Stored entries:
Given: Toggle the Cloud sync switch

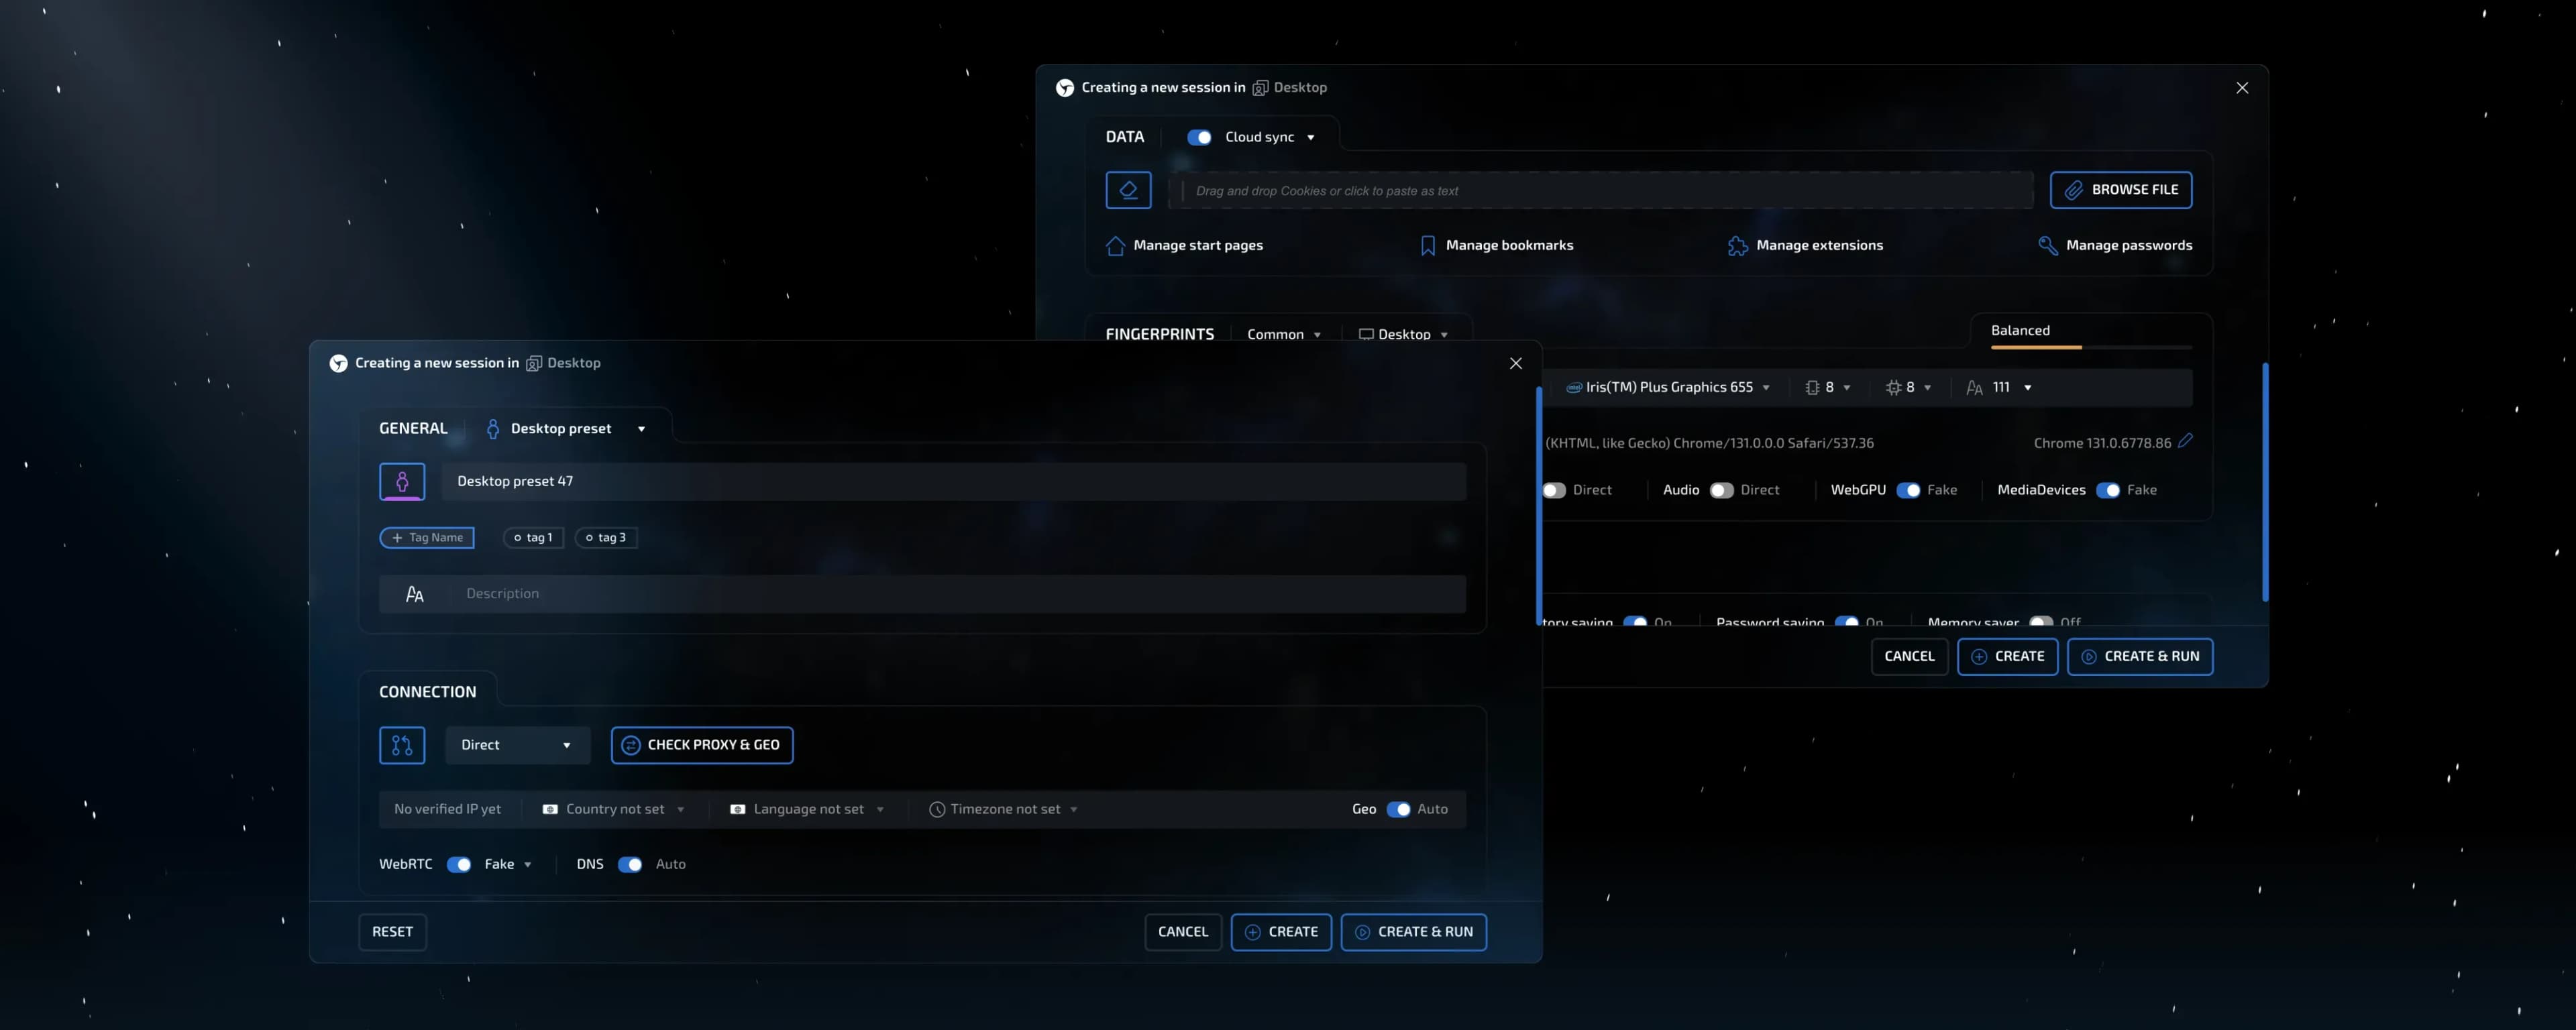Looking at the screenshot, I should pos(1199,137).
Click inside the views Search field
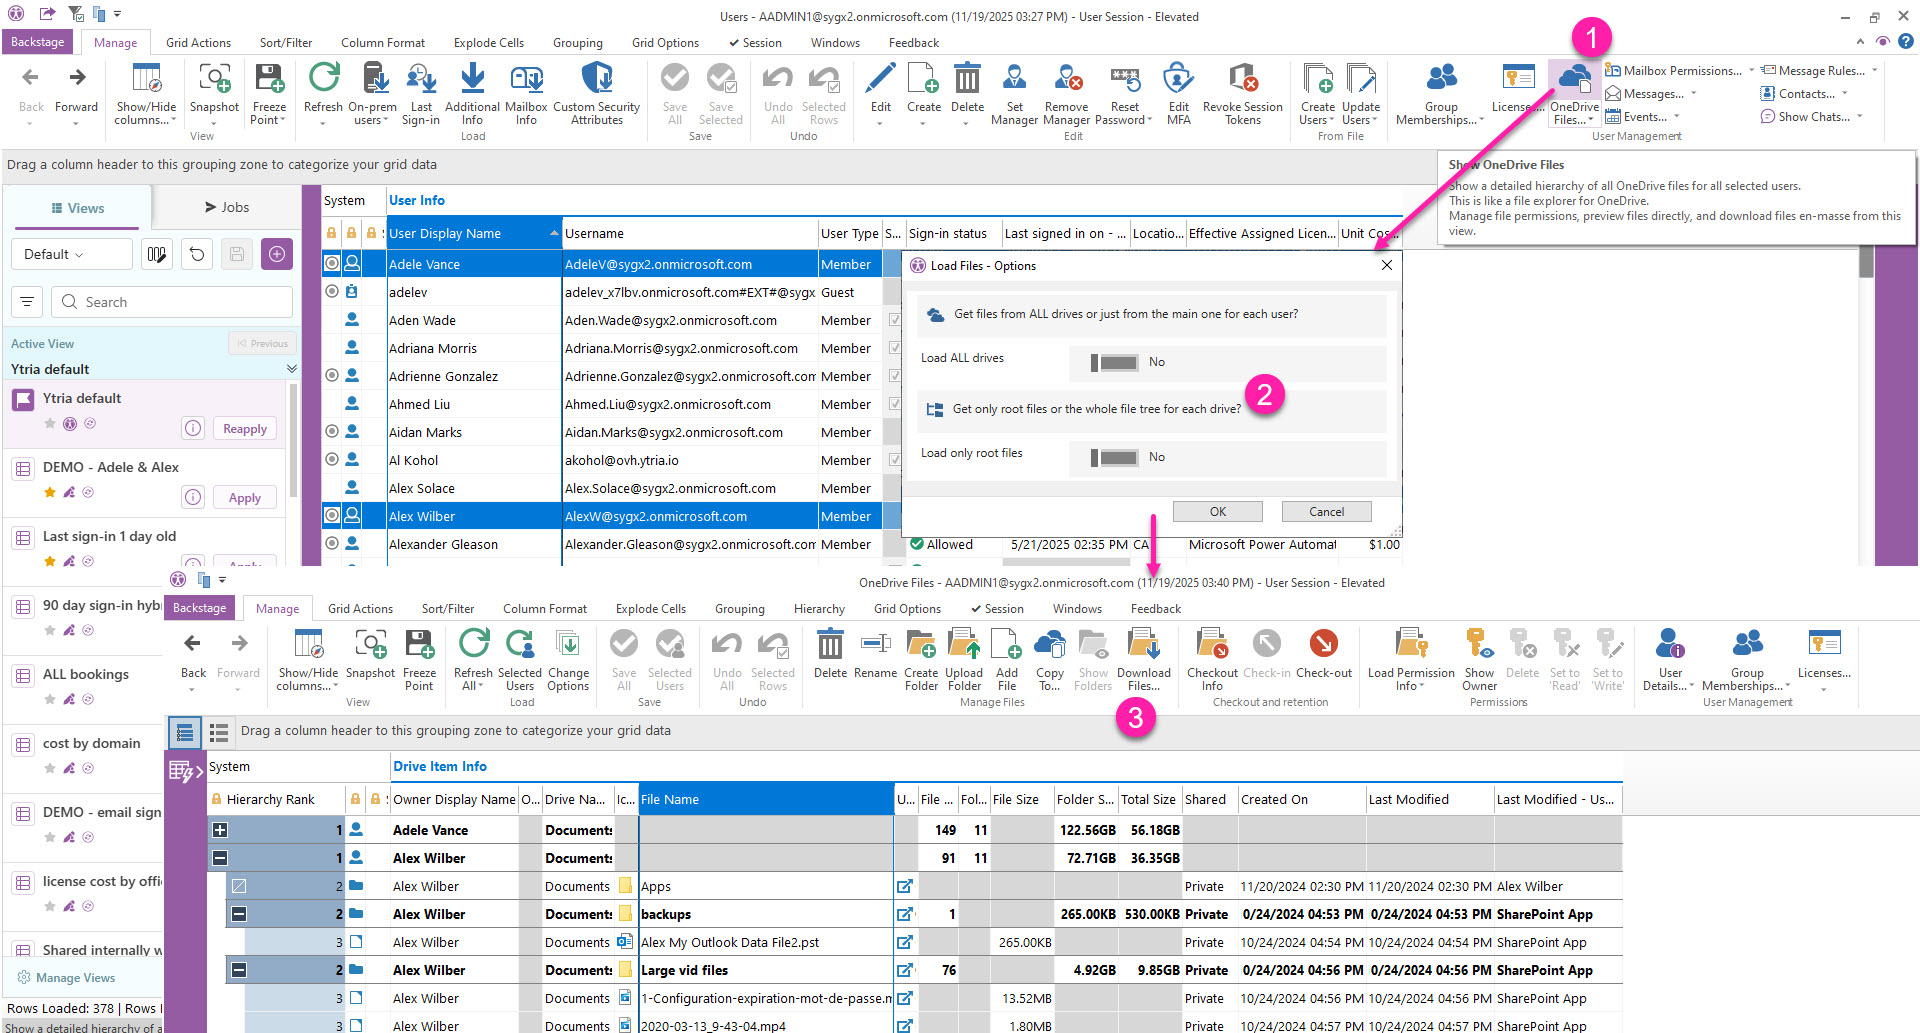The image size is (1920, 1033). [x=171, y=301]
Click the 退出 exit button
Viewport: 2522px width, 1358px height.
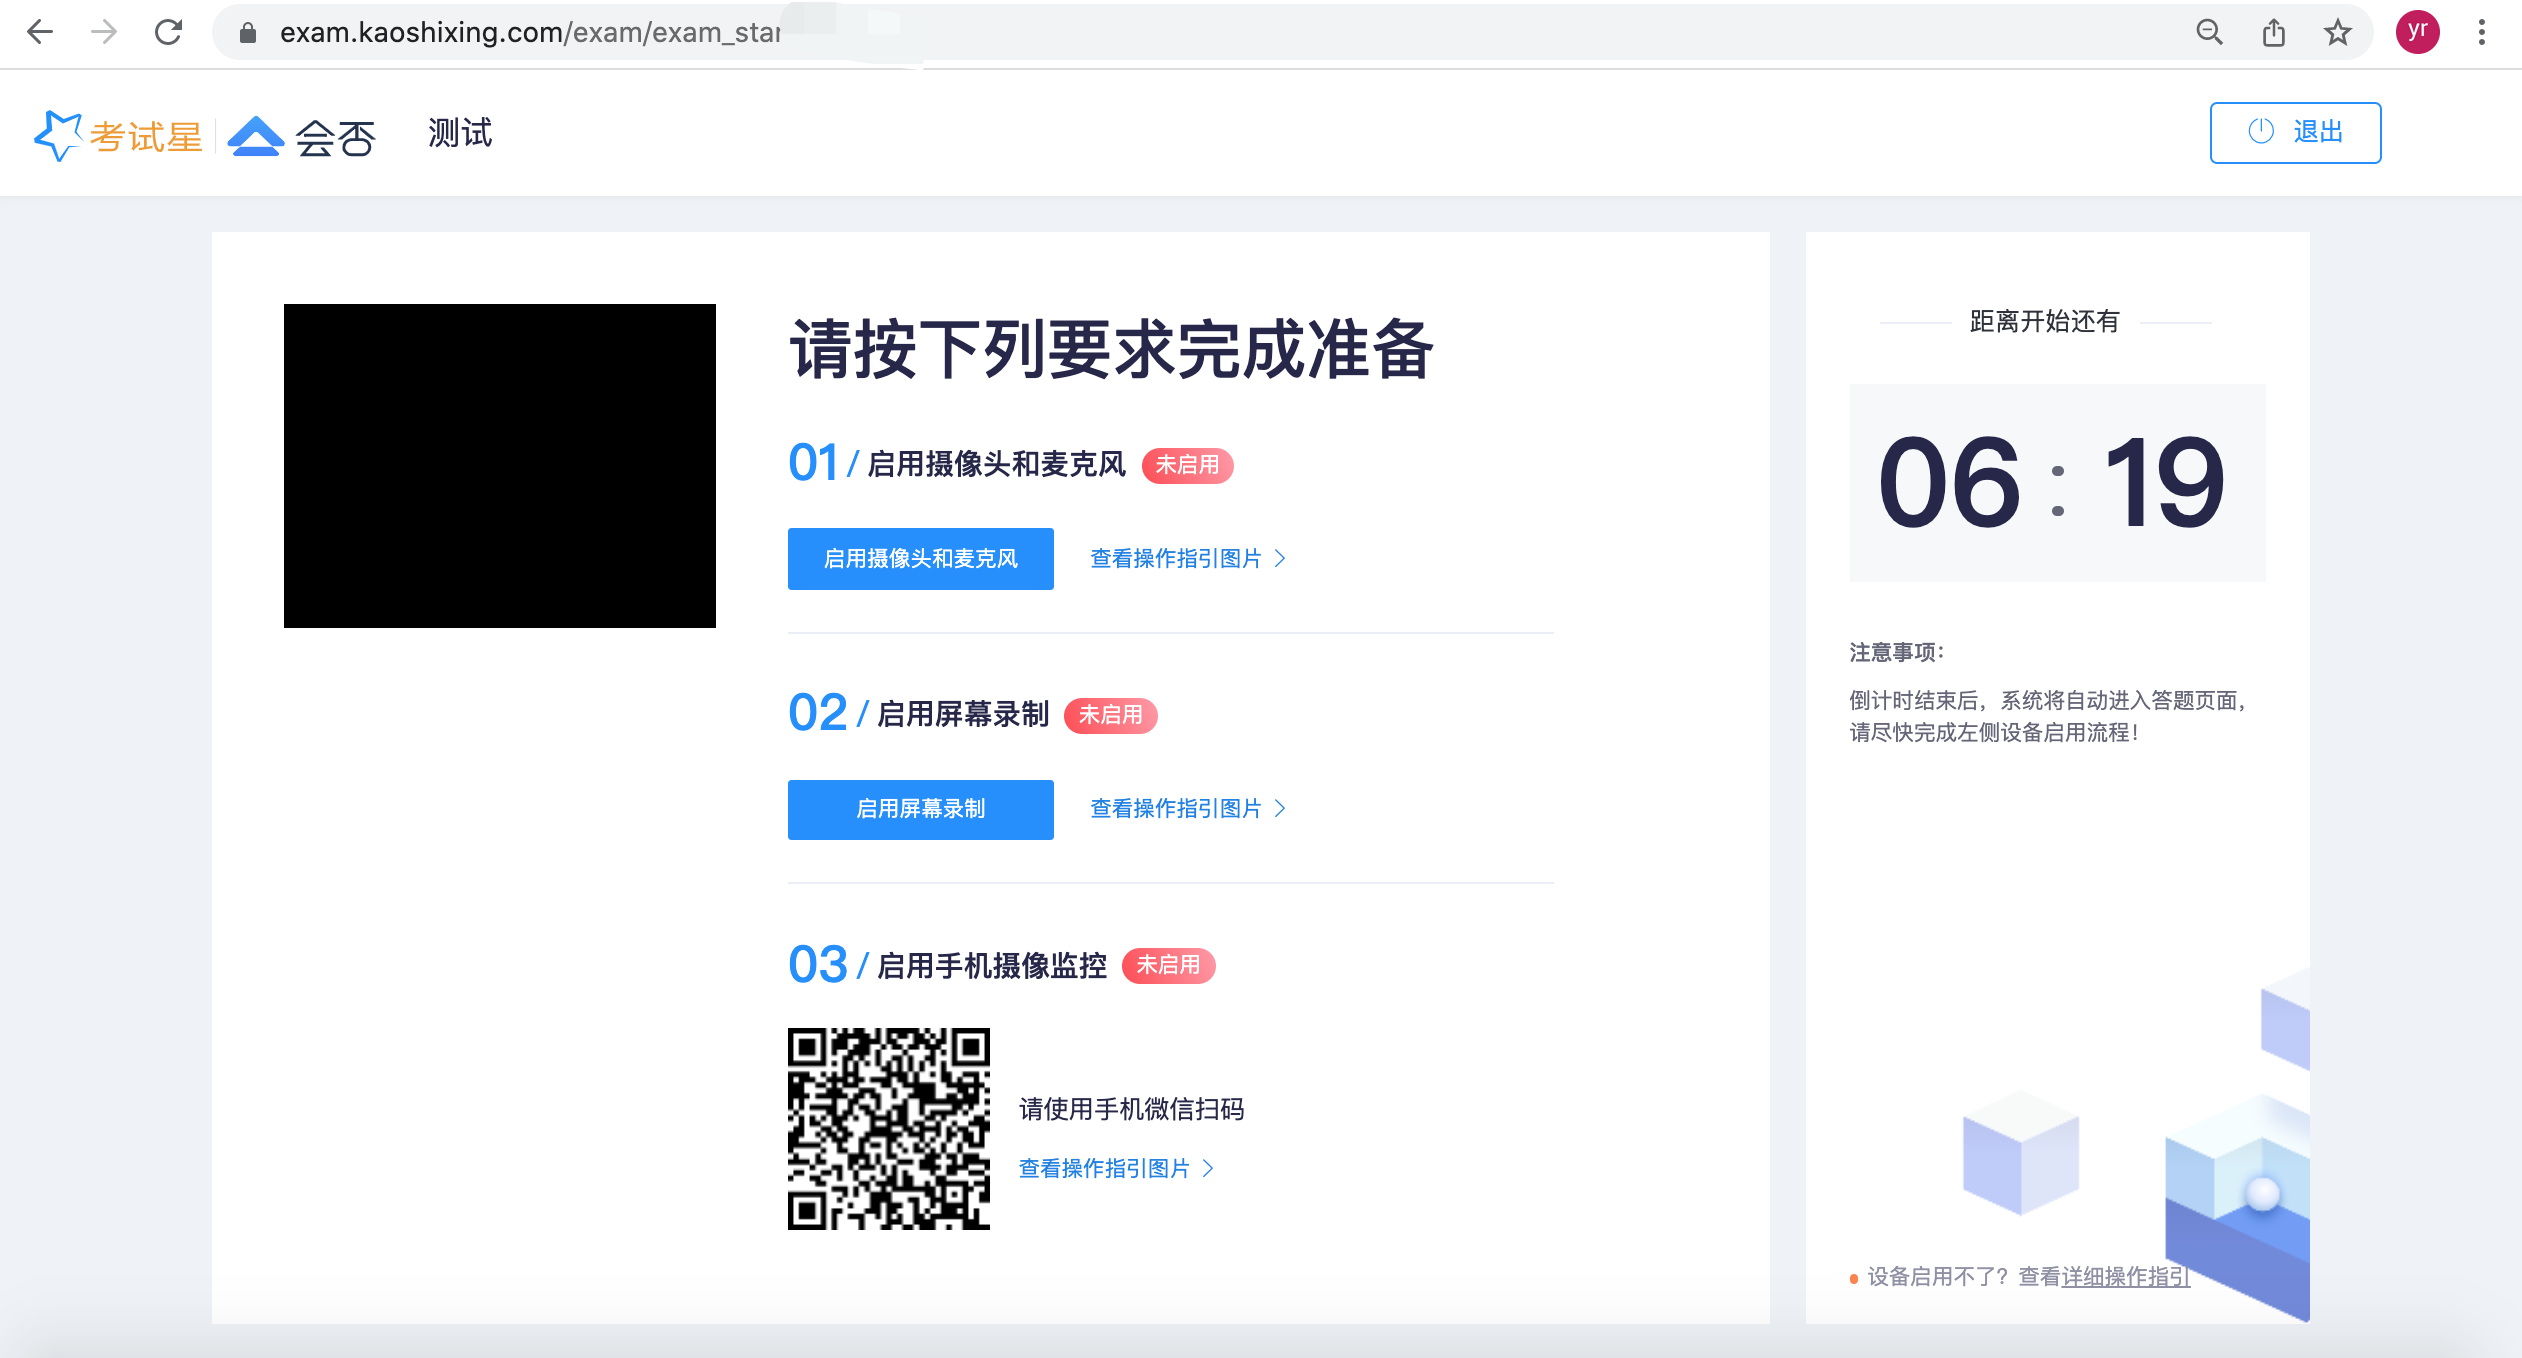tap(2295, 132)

What the task asks >>
Reproduce each entry exactly as written, but leave out the images.

Task result >>
Given: Toggle the Cloud sync switch

Looking at the screenshot, I should pos(1199,137).
Click inside the views Search field
The image size is (1920, 1033). [x=171, y=301]
Click the 退出 exit button
Viewport: 2522px width, 1358px height.
tap(2295, 132)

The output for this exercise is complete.